We collected the following data for both the exercise groups and control groups separately: baselines and after intervention means with 95% confidence interval (CI) and/or standard deviation (SD); and if described, also the mean of post-pre intervention score with SD or 95% CI were collected. Additionally, for factors or covariates for general linear models, we collected information about the type of exercise or control group activities, age of participants, sex of participants, length of interventions, and frequency of exercise.

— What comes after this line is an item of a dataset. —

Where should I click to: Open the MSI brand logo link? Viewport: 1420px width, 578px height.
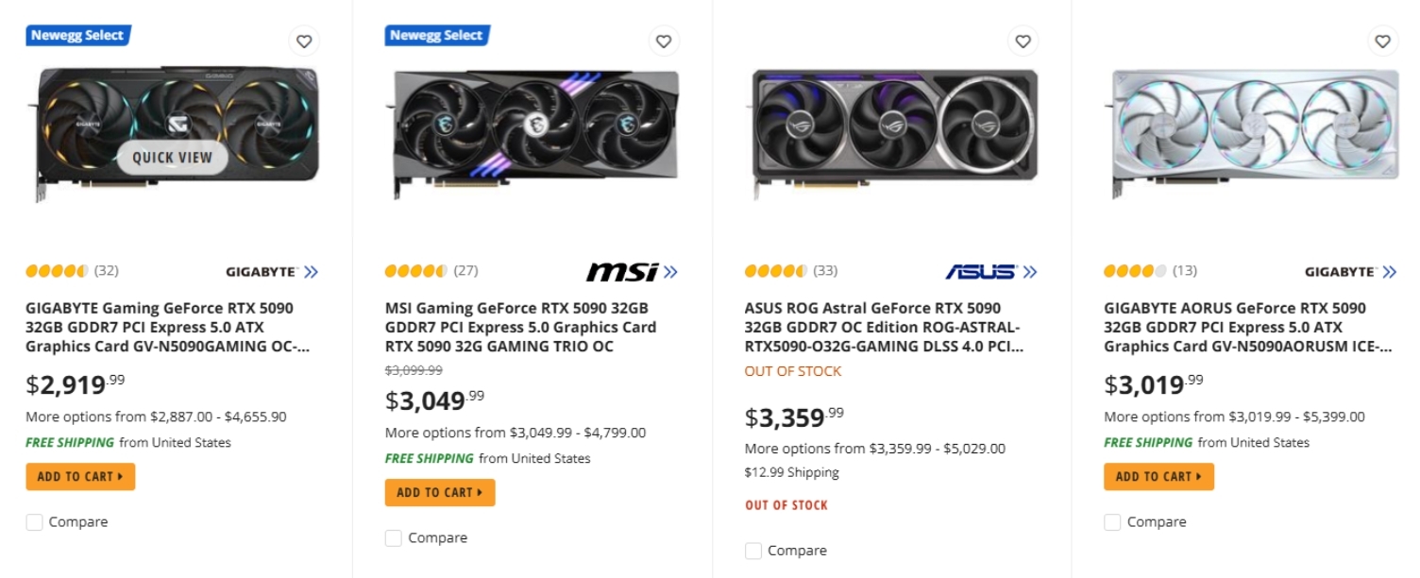pyautogui.click(x=631, y=272)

Cognitive impairment classification
We divided the participants into three categories according to the level of their cognitive impairment: mild, mild to moderate, and moderate to severe impairment. In the classification, we used a 95% CI of the baseline mean in the standardized 100 points scale. Mild cognitive impairment = the lower 95% CI > 65.0 points, mild to moderate cognitive impairment = the lower 95% CI > 57 to points, and moderate to severe impairment = the upper 95% CI < 60 points. This division was in concordance with the standard diagnostic of cognitive impairment according to MMSE [26]. We could say with 95% certainty that in the mild impairment group there were not participants with less than 20.1 points, in the mild to moderate impairment group there were not participants with less than 17.1 points and in the moderate to severe impairment group, there were not any participants with higher than 18 points.
Data analysis
The sample size and mean post-pre intervention score with standard deviation (SD) from intervention as well as control groups were used to calculate the standardized mean differences (SMD). The random effect models were used for all the analyses [27]. To assess the heterogeneity I2 was considered. A rough guide to the interpretation of I2 is as follows: 0 to 40% might not be important, 30% to 60% may represent moderate heterogeneity, 50% to 90% may represent considerable heterogeneity, and 75% to 100% represents substantial heterogeneity [28]. Additionally, we standardized all the mean of the baseline score and post-pre intervention score from all the groups separately onto the 100 points scale. Then generalized linear models were used to estimate the influences of selected factors and covariates to the standardized post-pre intervention score as the continual dependent variable. We calculated an unstandardized coefficient beta (B), standard error (SE) and 95% CI. B represents the amount by which dependent variable changes if we change independent variable by one unit keeping other independent variables constant. If 95 % CI does not cross the 0 then the result is statistically significant. Statistics were calculated using RevMan 5.3 and IBM SPSS Statistics 24.